--- YOUR TASK ---
List every line of the entries below that contains the word "Expand", matching case exactly.

--- RECORDS TO USE ---
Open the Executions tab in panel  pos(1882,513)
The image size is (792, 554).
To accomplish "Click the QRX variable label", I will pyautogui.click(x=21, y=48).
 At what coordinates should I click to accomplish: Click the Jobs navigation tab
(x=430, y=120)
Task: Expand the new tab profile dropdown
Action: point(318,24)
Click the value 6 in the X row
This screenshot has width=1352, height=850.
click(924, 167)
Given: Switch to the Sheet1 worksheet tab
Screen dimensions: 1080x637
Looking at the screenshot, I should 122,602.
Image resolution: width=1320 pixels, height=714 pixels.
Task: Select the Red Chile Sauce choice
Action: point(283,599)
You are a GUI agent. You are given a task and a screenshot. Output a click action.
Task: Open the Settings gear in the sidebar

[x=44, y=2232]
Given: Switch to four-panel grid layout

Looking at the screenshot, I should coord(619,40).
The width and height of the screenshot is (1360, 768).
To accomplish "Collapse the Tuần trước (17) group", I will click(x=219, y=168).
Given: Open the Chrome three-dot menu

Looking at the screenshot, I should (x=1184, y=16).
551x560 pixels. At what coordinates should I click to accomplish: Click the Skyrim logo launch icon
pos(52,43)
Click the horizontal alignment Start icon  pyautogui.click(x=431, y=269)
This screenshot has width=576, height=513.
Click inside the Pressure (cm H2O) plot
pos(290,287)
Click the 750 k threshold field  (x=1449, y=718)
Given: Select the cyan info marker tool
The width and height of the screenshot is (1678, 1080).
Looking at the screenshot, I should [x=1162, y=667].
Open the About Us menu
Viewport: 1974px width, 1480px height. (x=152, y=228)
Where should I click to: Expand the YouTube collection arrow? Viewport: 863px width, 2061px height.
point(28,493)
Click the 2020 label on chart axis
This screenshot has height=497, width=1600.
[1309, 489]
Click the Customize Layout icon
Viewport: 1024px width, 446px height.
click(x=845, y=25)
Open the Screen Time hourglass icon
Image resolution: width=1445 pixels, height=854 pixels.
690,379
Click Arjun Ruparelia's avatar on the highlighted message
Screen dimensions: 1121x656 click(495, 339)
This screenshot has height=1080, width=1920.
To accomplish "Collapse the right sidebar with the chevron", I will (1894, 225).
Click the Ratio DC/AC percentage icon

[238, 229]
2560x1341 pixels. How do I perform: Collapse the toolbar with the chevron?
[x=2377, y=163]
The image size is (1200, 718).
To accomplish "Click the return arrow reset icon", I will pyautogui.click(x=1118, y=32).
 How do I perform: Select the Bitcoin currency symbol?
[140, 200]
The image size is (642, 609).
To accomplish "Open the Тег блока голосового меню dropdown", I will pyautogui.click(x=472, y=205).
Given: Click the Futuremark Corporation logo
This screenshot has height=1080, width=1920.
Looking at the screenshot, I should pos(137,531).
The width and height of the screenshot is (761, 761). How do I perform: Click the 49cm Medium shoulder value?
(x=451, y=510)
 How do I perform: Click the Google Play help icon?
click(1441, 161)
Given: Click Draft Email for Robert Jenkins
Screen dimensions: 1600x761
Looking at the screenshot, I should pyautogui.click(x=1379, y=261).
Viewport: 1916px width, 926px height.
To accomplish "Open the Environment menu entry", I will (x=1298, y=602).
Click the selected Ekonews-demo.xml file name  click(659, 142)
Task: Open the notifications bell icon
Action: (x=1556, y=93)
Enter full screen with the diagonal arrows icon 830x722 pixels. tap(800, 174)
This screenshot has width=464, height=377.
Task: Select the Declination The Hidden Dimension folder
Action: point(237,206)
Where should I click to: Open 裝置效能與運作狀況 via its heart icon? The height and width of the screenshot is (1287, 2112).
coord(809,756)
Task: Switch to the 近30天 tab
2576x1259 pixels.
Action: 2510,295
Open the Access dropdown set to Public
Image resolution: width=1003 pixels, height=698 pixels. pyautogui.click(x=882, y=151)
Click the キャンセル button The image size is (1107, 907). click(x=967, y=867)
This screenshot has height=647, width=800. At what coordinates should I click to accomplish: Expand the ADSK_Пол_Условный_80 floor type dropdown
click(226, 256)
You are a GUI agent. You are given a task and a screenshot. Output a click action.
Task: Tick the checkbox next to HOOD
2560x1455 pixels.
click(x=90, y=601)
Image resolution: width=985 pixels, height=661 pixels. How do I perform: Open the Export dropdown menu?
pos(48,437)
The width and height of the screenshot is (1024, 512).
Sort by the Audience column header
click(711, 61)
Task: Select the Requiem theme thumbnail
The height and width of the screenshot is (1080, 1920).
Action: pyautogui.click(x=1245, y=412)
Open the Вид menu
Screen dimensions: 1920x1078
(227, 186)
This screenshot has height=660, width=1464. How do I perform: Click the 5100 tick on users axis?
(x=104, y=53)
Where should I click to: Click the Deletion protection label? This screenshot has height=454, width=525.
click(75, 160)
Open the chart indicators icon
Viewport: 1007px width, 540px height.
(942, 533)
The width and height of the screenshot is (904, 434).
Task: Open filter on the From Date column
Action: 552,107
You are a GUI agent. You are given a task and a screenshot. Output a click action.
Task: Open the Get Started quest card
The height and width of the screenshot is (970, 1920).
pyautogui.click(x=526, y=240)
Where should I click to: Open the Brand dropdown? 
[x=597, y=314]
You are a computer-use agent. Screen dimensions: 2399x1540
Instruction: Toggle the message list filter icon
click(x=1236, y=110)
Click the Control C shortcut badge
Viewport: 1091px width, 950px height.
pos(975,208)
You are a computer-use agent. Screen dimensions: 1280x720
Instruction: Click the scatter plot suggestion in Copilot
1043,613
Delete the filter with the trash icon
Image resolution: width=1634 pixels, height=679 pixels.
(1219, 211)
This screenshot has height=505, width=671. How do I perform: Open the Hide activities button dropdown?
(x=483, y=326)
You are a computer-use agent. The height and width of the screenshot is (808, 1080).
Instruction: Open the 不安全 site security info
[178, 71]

--- EXPECTED OUTPUT ---
Task: Expand the new tab profile dropdown
Where should I click to: Expand the YouTube collection arrow? Viewport: 863px width, 2061px height.
This screenshot has height=647, width=800. At what coordinates should I click to accomplish: Expand the ADSK_Пол_Условный_80 floor type dropdown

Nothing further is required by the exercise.